3. Identification and Estimation of the complier average causal effect (CACE) parameter 

For RCTs, the CACE parameter pertains to average treatment effects for compliers in the study 
population—those who would receive intervention services offered to their research group but not 
interventions slated for other groups (Angrist, Imbens, and Rubin, 1996; Bloom, 1984). If we 
conceptualize compliance decisions as dichotomous, Angrist et al. (1996) derived the assumptions 
required to identify the CACE parameter for the single treatment-control, non-clustered RCT using 
an instrumental variable (IV) framework. Schochet and Chiang (2011) generalized these findings to 
the clustered design where compliance decisions can be made by both clusters (for instance, school 
staff) as well as individuals within clusters (for instance, students within schools). 
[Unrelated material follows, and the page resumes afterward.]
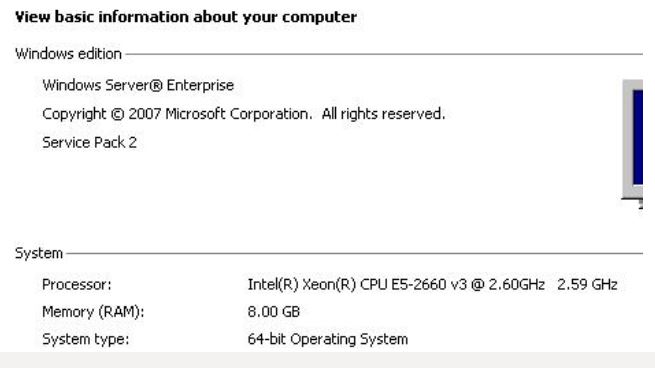Click the heading 'View basic information about your computer'

pyautogui.click(x=186, y=17)
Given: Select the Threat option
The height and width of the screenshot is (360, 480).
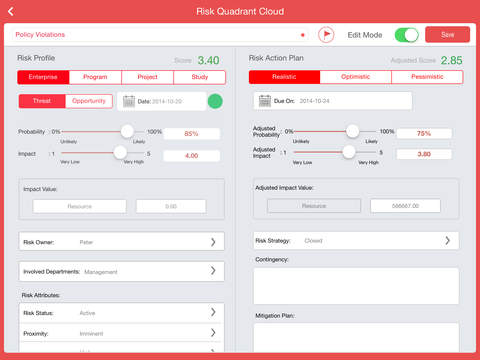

In this section, we show that the identifying assumptions for the CACE parameter for the single 
treatment-control group design do not easily generalize to the multi-armed context (Cheng and 
Small, 2006; Long, Little, and Lin, 2010; Blackwell, 2016). Our main purpose is to provide 
motivation on why CACE estimation may not always be possible for multi-armed RCTs, cite the 
relevant literature, and provide suggestions on additional model assumptions that could be invoked 
to estimate or at least bound the CACE parameters in the multi-armed context. 

We adopt an IV framework because it aligns well with the non-parametric underpinnings of the 
design-based framework; we do not consider other estimation approaches, such as Bayesian principal 
stratification (Frangakis and Rubin, 2002; Long, Little, and Lin, 2010) and structural nested mean 
models (Robins, 1994, Tan 2010) that rely on alternative, parametric assumptions to identify CACE 
effects. To simplify the presentation, our focus is on CACE identification for non-clustered designs 
using the super-population framework; parallel issues arise for clustered designs and the finite- 
population model. Finally, we consider designs where individuals are randomized to multiple 
treatment groups at the same time, and not designs where treatments are randomized sequentially 
(Blackwell, 2016).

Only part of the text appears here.